Thursday, September 1, 2022

BS as essential garnishing

 I find it absolutely horrifying that most people who try to teach language to computers aren't very familiar with language themselves. Thus, when you read papers in NLP, you often find yourself trying to tear your hair out. The garnishing of mathematics that is probably necessary for a paper to be accepted is an example of the BS that people always need as garnishing on their stuff.

To be honest, it is my lack of skill at deciphering the meaning behind a differential equation that lead me to this rant, and I should work on improving my skills. But it is clearly a case of physics envy on part of the community. If you can say deletion or replacement, why say gradient? Well, the obvious answer is, contrary to what people claim, BS is an essential component of most human systems.

My BS detector has only gotten better over the years- nothing else has followed this trend- but I am really perplexed by the switching on and off protocols one needs to develop for it, in order to function in normal human society. Recently, I have been thrown in the spotlight in society due to life circumstances in a very personal capacity, where I am scrutinized and analyzed to death. Of course, the analysis follows some pre-conceived notions, so the results are always predictable and horribly wrong. But again, who cares about the error of their estimates? It is much more useful to be consistent and functioning as compared to factually correct.

Oh boy, I haven't triggered people like this since primary school, where I quickly learnt to hide all traces of myself from the public eye. A similar protocol needs to be developed for this age and time, because clearly the bullying never stops.

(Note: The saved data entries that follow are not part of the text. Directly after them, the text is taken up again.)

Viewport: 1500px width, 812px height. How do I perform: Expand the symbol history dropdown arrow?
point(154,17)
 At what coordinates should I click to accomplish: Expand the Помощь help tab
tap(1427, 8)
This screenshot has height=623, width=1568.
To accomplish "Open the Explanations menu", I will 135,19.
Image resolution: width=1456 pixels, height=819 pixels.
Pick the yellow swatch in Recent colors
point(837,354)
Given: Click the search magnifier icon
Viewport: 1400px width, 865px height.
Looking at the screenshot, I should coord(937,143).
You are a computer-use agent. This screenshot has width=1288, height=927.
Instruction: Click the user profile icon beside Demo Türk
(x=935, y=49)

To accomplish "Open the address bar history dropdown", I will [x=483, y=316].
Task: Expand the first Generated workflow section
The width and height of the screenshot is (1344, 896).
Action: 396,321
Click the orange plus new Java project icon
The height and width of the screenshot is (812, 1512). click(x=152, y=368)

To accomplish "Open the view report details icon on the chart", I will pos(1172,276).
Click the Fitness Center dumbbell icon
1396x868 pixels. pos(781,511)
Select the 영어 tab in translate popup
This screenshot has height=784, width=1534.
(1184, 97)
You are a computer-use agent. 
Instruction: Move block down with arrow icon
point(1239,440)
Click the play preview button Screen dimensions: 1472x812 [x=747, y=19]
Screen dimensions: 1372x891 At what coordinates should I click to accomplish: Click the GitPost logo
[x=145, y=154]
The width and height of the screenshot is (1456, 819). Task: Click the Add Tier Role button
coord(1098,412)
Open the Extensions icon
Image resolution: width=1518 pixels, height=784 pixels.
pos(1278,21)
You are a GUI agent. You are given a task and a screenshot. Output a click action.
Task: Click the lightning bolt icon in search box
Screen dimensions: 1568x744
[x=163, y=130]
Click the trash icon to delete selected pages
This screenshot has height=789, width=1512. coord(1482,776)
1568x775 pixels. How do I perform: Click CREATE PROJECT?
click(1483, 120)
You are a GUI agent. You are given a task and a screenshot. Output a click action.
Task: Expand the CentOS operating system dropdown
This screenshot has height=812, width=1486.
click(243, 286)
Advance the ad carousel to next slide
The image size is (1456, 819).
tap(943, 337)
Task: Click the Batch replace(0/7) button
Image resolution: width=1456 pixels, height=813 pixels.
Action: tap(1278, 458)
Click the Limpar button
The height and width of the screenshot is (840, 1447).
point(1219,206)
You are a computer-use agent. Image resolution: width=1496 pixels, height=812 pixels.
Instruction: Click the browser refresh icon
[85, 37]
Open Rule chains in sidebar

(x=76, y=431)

Back to BS. So yeah, this detector actively hinders my integration into society. It is ringing almost all the time but these signals are only for one's inner self and not for the people at large. And of course it isn't appropriate for every situation, and can be misleading at times. 

So this current cosmopoliton of mine happens to be particularly stingy about WiFi access. This is strange, when you consider that internet here is dirt cheap.

Tying back to the BS point, our constant plagiarizing of western ideas has left us utterly incapable of distinguishing between content and noise, meaning and BS. So this place calls itself NYC and its biggest achievement is restricting wifi access to two hours. This feels incredibly cheap, and unwelcoming. The unwelcoming feeling is a snowflakish one so we'll discard it. Clearly the coffee places of this city need a thorough reviewing. One previously required me to ask for a new voucher every two hours, but clearly that is a better method than just disconnecting the internet altogether.